# Big Question-Maybe dumb question



## demon seed (Jun 24, 2018)

Are all Jujutsu styles samurai in origin? Didn't Japan have fighting styles that the average citizen practiced? Did any survive to today?
Thank you.


----------



## BrendanF (Jun 24, 2018)

There are no dumb questions! (if put properly..)

What you're asking is quite a nuanced question - I'm sure Chris Parker will provide a detailed response that will clarify mine further.  'Jujutsu' schools evolved from earlier systems of battlefield grappling; typically not named jujutsu - yawara, kumiuchi, koshi no mawari, torite and other terms were typically used in these older schools to describe their grappling, which usually involved jujutsu type techniques accounting for the wearing of armour and the use of weapons.  In that sense yes, jujutsu styles are 'samurai' in origin, however 'samurai' shouldn't be thought of as an homogenous group, aside from 'the rest'.  There were samurai who were farmers, bureacrats, 'police'.. and everything in between.  Some early 'jujutsu' type systems which still survive are known as 'farmer' systems.

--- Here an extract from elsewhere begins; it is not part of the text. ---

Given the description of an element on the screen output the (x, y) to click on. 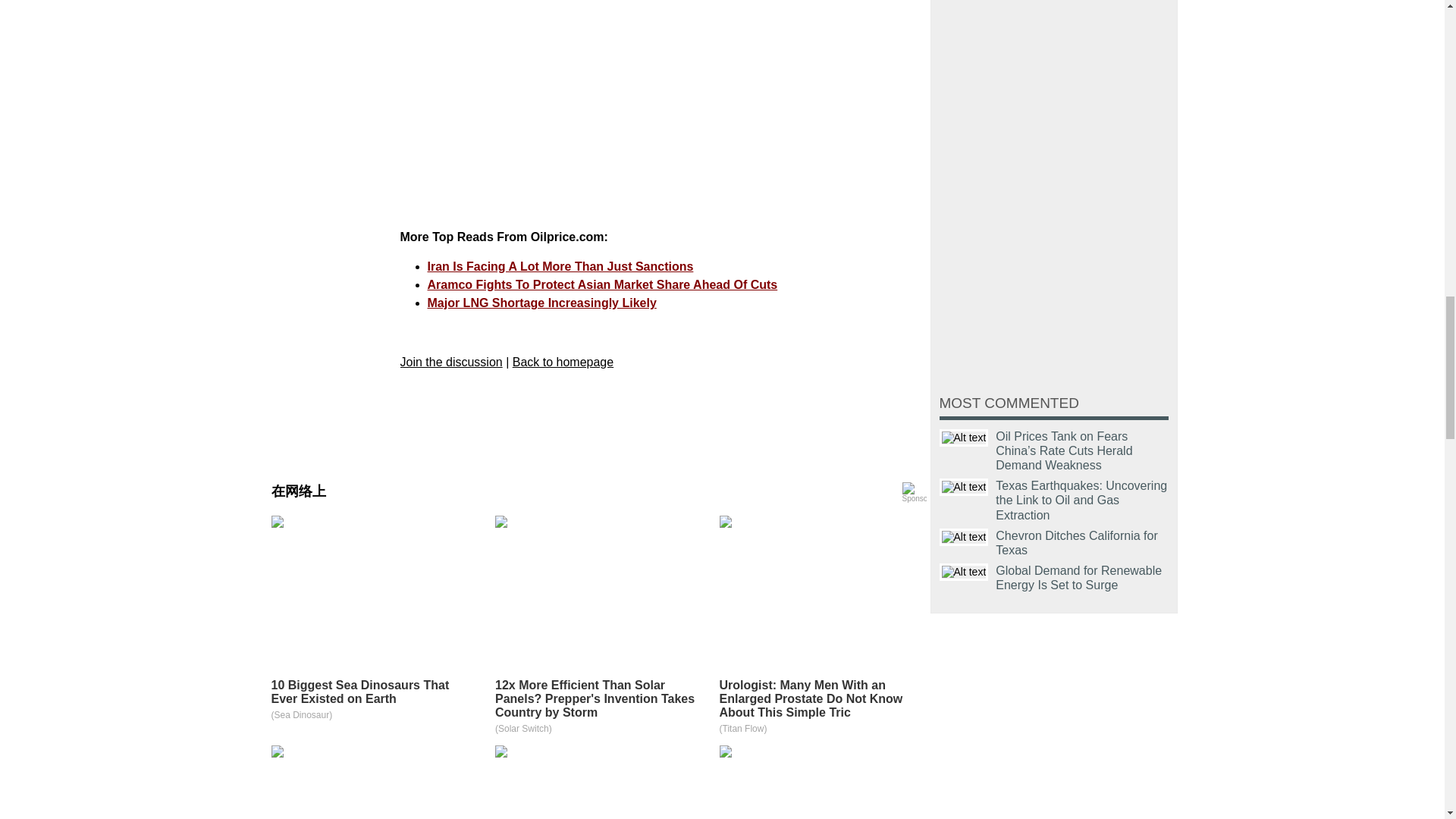
Title text (963, 571)
Title text (963, 537)
Title text (963, 487)
Title text (963, 437)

As I just mentioned.. several koryu jujutsu schools survive today - perhaps visit Martial Arts of Japan: Koryu.com for some background.  Some of the older systems are Takenouchi ryu (generally considered the oldest still surviving), Shosho ryu, Araki ryu, Yagyu Shingan ryu and a few others:

Takenouchi ryu






Yagyu Shingan ryu






Araki ryu






As you can see there is an emphasis on weapons, and deeper stances, due to the use of armour.  Later jujutsu systems evolved through the 'peaceful' Edo period to reflect a more unarmoured self defense focus, still often incorporating the use of weapons, but moving away from the battlefield focus of the earlier systems toward smaller, concealed weapons; kodachi, tessen and others are often trained more in the later schools.  Examples of these types of systems which survive are Tenjin Shinyo ryu, Shindo Yoshin ryu and Daito ryu.

Tenjin Shinyo ryu (one of the sources of Judo)






Daito ryu (source of Aikido)






I hope this helps!


----------